The Constitution and state-level resistance to NSA spying

TIME's Nate Rawlings reports on state-level efforts to thwart NSA spying, but doesn't understand the Constitutional basis behind the effort. Photo: Flickr, gruntzooki

LOS ANGELES, December 4, 2013 –  In Federalist #46, James Madison advised state-level actions in response to unconstitutional or unpopular federal acts. He wrote that a successful strategy includes a “refusal to cooperate with officers of the Union.”

As reported by US News, and linked at the top of the Drudge Report yesterday, a coalition of organizations is working to put that advice into practice in response to mass NSA surveillance programs.

The activists would like to turn off the water to the NSA’s $1.5 billion Utah Data Center in Bluffdale, Utah, and at other facilities around the country.

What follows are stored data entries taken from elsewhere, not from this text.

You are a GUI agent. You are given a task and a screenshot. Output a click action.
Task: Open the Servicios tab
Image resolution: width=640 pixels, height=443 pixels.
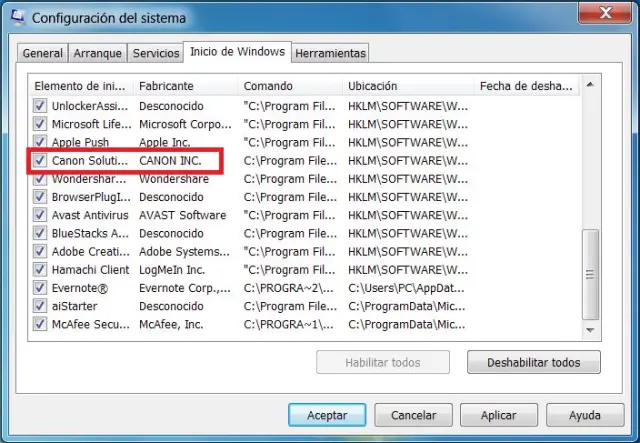[x=156, y=53]
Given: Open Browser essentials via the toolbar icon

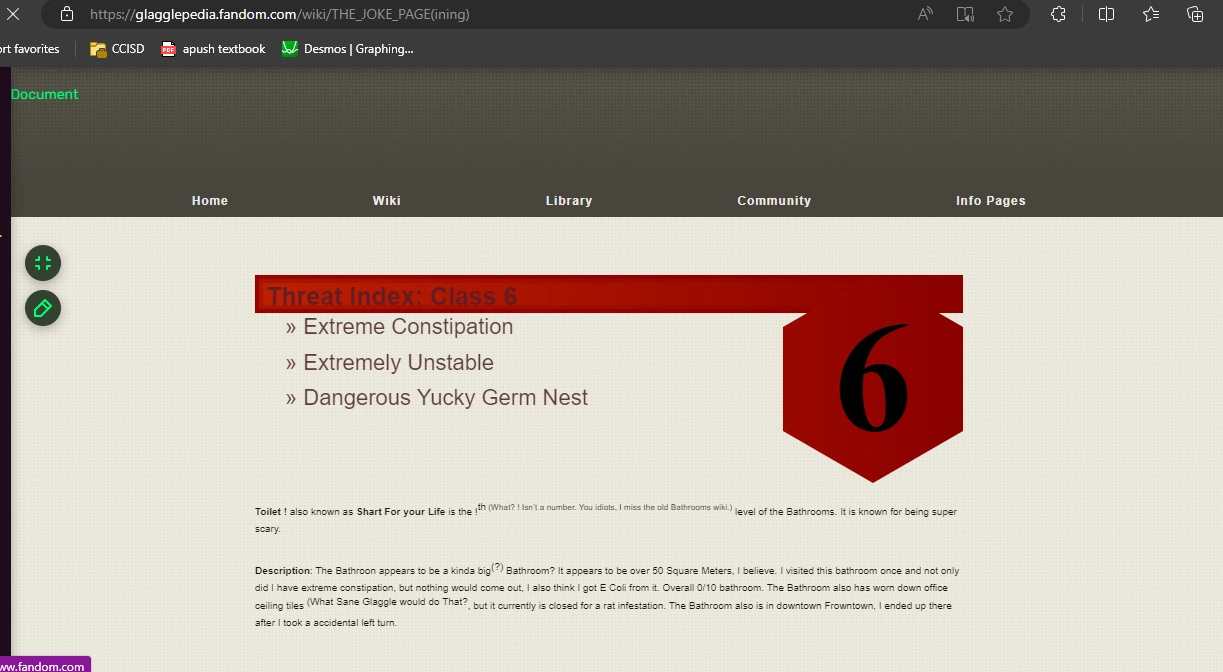Looking at the screenshot, I should [1057, 14].

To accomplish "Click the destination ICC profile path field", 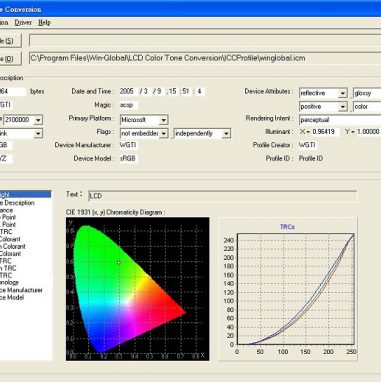I will click(x=205, y=58).
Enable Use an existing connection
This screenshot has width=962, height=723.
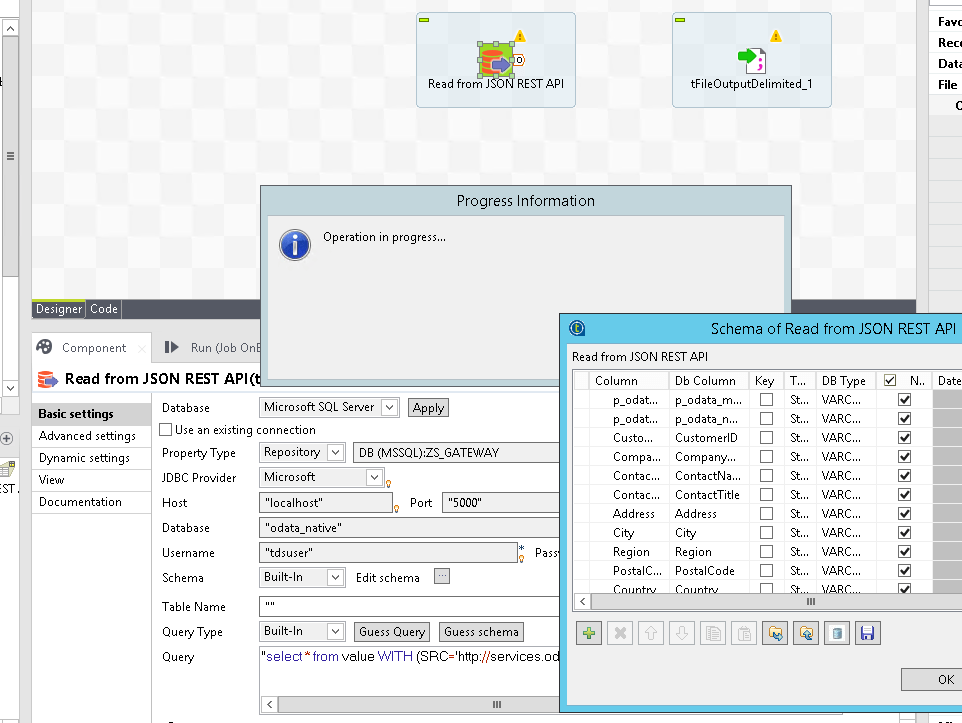coord(165,429)
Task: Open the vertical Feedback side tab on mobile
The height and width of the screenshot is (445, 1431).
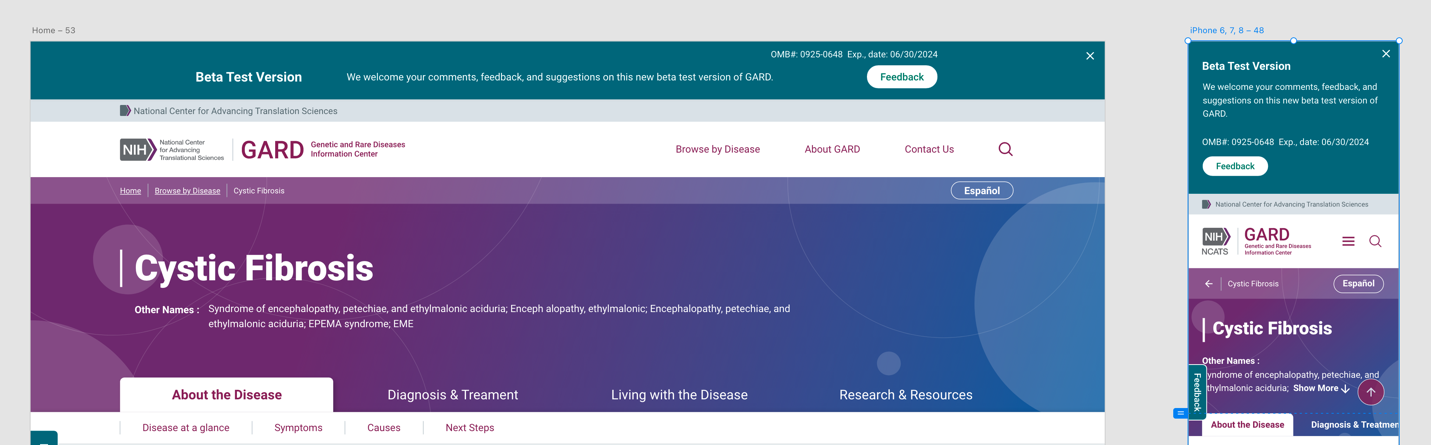Action: pos(1197,391)
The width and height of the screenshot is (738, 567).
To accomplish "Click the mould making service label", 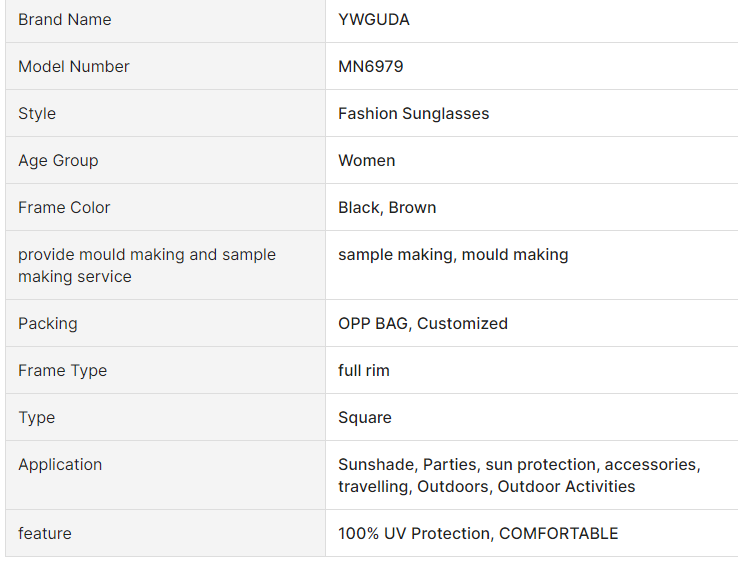I will (146, 265).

 Dusting off the concept of “nullification,” which historically referred to state attempts to block federal law, the coalition plans to push state laws to prohibit local authorities from cooperating with the NSA.

Draft state-level legislation called the Fourth Amendment Protection Act would – in theory – forbid local governments from providing services to federal agencies that collect electronic data from Americans without a personalized warrant.

This morning, at the TIME Swampland blog, Nate Rawlings picked up on the story as well, but opined that the “effort is sure to be stymied by federal authorities.”

Such an opinion assumes that the federal government has the Constitutional authority to stop states from opting out of federal acts and programs, or has a history of doing so.

Both assumptions are incorrect.

The Supreme Court has repeatedly supported the ability of states to opt out of federal acts and programs. The legal principle is known as the “anti-commandeering doctrine,” and says that the federal government cannot force, or “commandeer,” states to enact, administer or enforce federal regulations.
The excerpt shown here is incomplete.